======== DATA FOR PROCESSING
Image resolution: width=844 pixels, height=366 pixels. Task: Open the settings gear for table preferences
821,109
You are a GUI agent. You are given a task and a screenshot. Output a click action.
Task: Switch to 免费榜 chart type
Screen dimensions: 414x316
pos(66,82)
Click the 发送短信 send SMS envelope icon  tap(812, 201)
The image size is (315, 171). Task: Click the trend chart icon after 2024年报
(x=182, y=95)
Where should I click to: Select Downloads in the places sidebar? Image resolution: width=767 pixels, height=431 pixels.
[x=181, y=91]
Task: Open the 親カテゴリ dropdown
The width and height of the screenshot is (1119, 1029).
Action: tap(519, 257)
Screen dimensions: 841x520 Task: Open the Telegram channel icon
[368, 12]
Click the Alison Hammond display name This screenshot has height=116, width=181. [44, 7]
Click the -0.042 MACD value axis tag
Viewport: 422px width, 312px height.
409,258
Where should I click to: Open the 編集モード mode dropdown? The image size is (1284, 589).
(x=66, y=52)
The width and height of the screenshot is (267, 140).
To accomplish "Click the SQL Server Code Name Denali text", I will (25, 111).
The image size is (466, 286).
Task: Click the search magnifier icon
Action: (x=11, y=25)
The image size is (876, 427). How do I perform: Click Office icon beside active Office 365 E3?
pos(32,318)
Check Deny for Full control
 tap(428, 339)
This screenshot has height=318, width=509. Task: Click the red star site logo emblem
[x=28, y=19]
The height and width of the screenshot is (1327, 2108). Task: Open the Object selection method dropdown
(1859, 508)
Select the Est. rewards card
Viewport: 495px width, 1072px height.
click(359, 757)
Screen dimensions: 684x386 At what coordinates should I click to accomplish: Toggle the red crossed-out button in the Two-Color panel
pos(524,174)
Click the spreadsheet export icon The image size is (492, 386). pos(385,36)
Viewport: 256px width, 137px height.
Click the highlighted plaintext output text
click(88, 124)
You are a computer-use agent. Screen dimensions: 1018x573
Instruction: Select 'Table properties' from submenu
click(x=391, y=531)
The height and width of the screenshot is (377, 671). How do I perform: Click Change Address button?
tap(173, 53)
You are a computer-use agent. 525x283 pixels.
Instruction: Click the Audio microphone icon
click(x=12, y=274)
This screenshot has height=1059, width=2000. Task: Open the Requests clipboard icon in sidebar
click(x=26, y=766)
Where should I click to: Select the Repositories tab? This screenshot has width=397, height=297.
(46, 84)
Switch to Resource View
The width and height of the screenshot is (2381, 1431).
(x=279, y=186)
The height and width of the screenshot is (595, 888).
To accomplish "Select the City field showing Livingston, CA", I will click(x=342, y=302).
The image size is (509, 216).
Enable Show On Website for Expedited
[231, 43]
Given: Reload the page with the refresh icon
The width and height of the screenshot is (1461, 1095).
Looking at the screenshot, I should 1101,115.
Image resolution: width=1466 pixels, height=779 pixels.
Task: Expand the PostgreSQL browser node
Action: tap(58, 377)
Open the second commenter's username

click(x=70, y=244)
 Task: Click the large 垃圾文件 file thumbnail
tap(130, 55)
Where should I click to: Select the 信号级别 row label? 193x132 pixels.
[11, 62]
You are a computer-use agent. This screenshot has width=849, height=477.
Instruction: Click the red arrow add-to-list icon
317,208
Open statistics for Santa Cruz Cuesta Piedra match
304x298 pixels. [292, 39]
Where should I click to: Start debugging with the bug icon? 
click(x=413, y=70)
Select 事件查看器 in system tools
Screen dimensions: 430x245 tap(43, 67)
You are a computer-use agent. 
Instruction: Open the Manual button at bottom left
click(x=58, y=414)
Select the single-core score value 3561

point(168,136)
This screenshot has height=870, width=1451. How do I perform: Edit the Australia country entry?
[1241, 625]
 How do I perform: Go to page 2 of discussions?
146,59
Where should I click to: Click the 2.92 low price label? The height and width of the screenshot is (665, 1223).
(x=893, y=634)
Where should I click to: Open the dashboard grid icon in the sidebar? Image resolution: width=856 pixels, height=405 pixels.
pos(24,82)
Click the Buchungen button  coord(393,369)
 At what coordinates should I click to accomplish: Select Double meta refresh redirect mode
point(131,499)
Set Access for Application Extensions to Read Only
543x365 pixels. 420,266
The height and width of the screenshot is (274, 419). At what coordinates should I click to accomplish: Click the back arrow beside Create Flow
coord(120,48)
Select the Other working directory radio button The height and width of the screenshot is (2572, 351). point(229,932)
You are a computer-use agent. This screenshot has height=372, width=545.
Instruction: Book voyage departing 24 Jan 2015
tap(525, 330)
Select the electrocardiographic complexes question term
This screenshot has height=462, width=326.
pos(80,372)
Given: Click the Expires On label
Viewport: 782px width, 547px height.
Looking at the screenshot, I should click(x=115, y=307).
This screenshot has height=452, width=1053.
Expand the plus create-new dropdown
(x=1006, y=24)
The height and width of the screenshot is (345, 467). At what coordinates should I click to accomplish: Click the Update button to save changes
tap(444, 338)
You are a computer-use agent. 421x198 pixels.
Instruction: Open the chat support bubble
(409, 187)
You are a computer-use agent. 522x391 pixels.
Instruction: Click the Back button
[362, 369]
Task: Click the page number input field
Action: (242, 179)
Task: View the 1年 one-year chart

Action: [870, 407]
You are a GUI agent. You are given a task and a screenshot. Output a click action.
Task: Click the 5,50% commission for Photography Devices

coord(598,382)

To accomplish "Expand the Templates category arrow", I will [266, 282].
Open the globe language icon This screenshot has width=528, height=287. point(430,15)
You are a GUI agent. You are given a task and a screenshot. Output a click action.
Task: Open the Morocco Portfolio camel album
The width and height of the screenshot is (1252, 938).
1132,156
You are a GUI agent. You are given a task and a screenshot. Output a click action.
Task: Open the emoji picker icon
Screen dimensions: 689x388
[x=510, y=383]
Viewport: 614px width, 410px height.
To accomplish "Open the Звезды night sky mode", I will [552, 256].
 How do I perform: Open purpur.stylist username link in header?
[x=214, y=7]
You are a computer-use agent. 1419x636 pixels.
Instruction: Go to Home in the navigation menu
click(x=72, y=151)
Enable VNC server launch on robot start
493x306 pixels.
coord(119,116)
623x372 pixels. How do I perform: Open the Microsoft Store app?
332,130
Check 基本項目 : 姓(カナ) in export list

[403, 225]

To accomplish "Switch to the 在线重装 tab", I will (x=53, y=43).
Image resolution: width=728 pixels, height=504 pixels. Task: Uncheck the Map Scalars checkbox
================
## WHAT IS ASKED
Show every line above that contains the string "coordinates", matching case exactly.

## WORKED ANSWER
Screen dimensions: 684x386 At what coordinates should I click to accomplish: Toggle the red crossed-out button in the Two-Color panel
 At what coordinates should I click to accomplish: Select Double meta refresh redirect mode
The height and width of the screenshot is (274, 419). At what coordinates should I click to accomplish: Click the back arrow beside Create Flow
The height and width of the screenshot is (345, 467). At what coordinates should I click to accomplish: Click the Update button to save changes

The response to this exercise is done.